Plugins will run periodically and be used to compute an alert level (and associated rationales) from a various list of data sources like Jira, Graphite, Alertmanager and others. One plugin can expose an API endpoint allowing to push overrides from the UI.
While initially supporting a single component, it should eventually be made to support a hierarchy of component to be able to bubble-up alert states to the root level.
A plugin will expose a list of rationales and the associated alert level:
[
{
"level": varchar(3), // DC1, DC2, ..., DC5
"id": varchar(255), // ID allowing the plugin to deduplicate reports (?)
"title": varchar(255),
"source": varchar(255) // most of the time, plugin name
// Optional fields:
"component": varchar(255), // by default the root component
"startdate": datetime,
"link": url,
"description": text,
}
]
Defcon resolves the output of the plugins by exposing the most critical level.
For instance:
- the Prometheus plugin retrieves the firing alerts and set the defcon level according to the severity of the alert,
- the JIRA plugin retrieves currently open BES, Code Red sets the level DC1, Code Yellow DC2, etc.
The goal is to allow anybody to start its own instance of defcon, but also to host a default instance shared by various teams. The default instance would be hosted on marathon on at least two datacenters.

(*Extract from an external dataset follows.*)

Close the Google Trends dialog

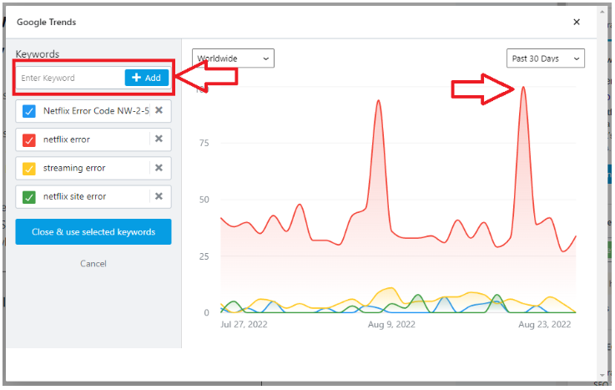coord(577,23)
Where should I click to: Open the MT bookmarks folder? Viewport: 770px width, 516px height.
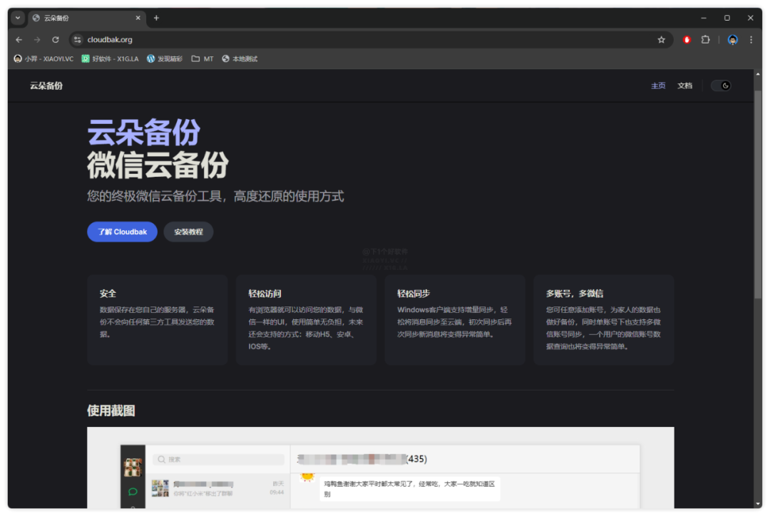tap(202, 58)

The core of defcon will be opensource and installable via pip, so will be plugins that can be open-sourced.
defcon will use the standard config file of its framework to configure itself. If we go with django it will simply be a local_settings.py file (which will be static and packaged with each new version). Some variables may end up being overridable using env variables.

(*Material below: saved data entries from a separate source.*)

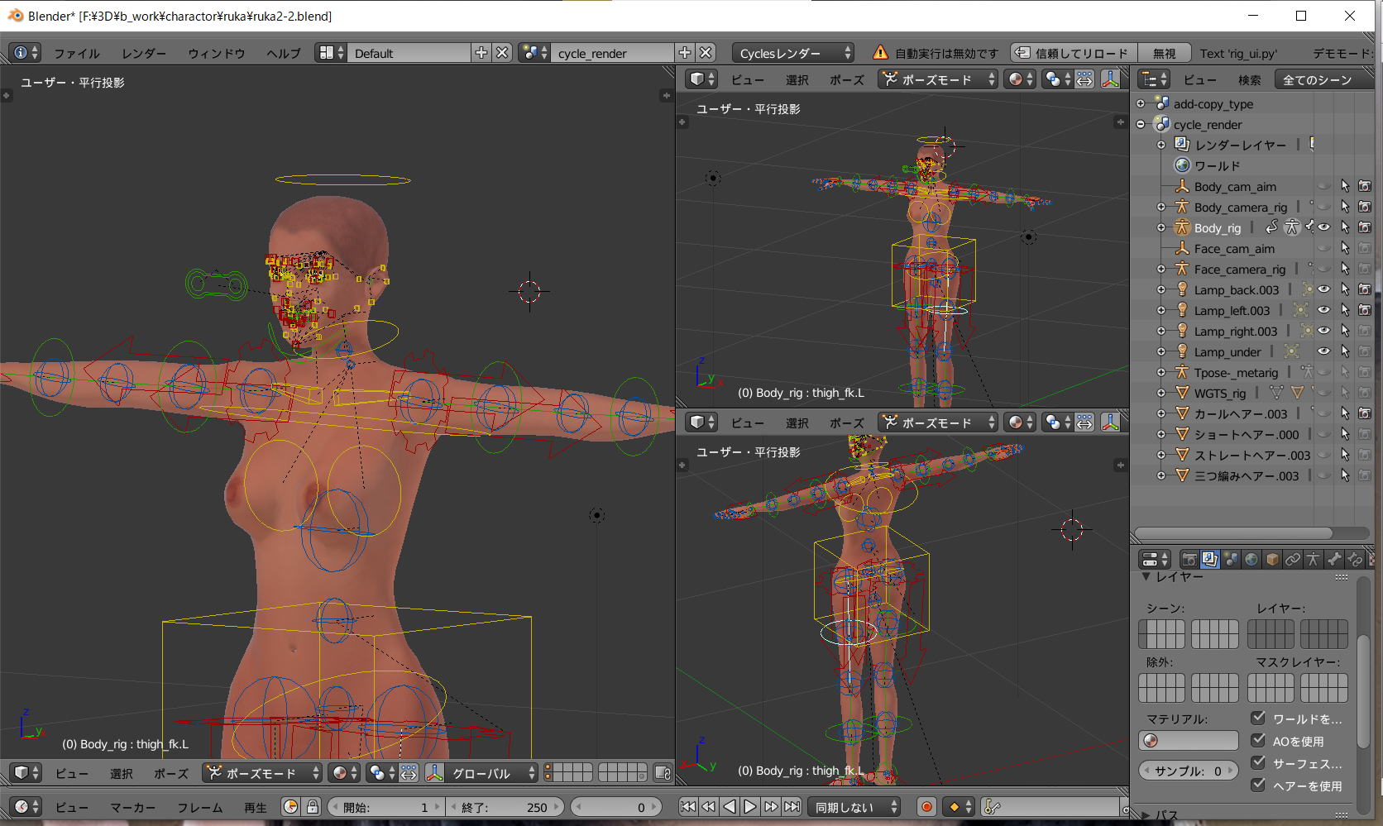Click the 無視 button
The height and width of the screenshot is (826, 1383).
coord(1164,53)
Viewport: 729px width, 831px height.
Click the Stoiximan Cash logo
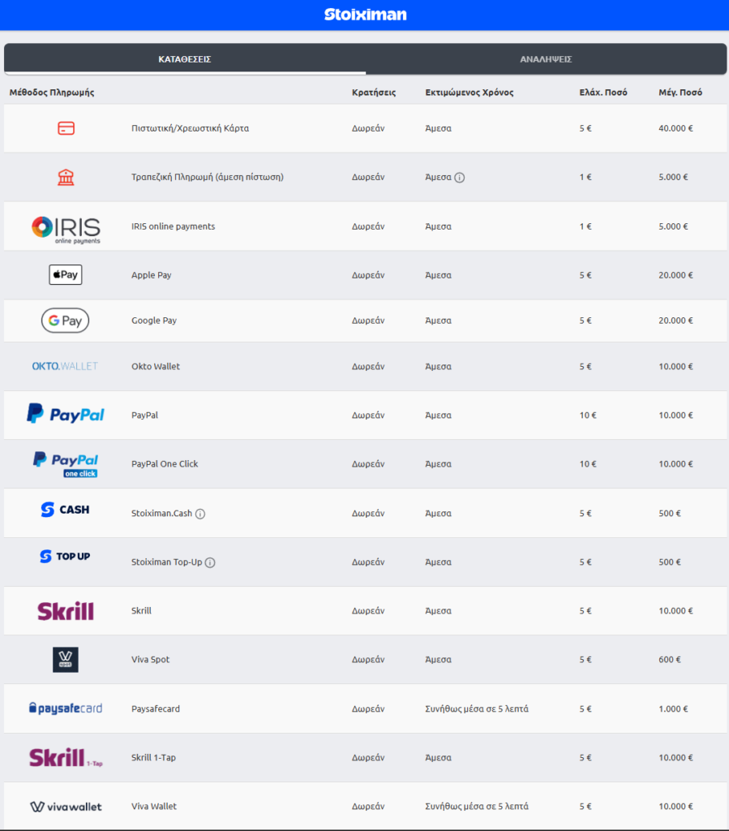[x=66, y=510]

Since defcon is multi-tenant by nature (you can configure a set of plugin for each component) we will probably add subdirectories to let teams configure their own components without reviews from the repositories owner. We will start with automatic weekly releases (after a successful integration test). If it proves frustrating to users, we might look into a more dynamic way to deploy plugin configuration.
- Use https://www.statuspage.io, https://www.status.io/, or similar: We haven't found any tool that would be easily hostable in-house, would support pluggable data sources and more that two status level.
Prometheus would be used to check that at least one healthy node is currently available and successfully answering requests.
Outage of defcon may result in delays in production releases or block some systems. The behavior of systems affected by the defcon status must be carefully thought in order to let humans operate effectively under exceptional circumstances (ie: Chef must not fail to start if defcon is not reachable).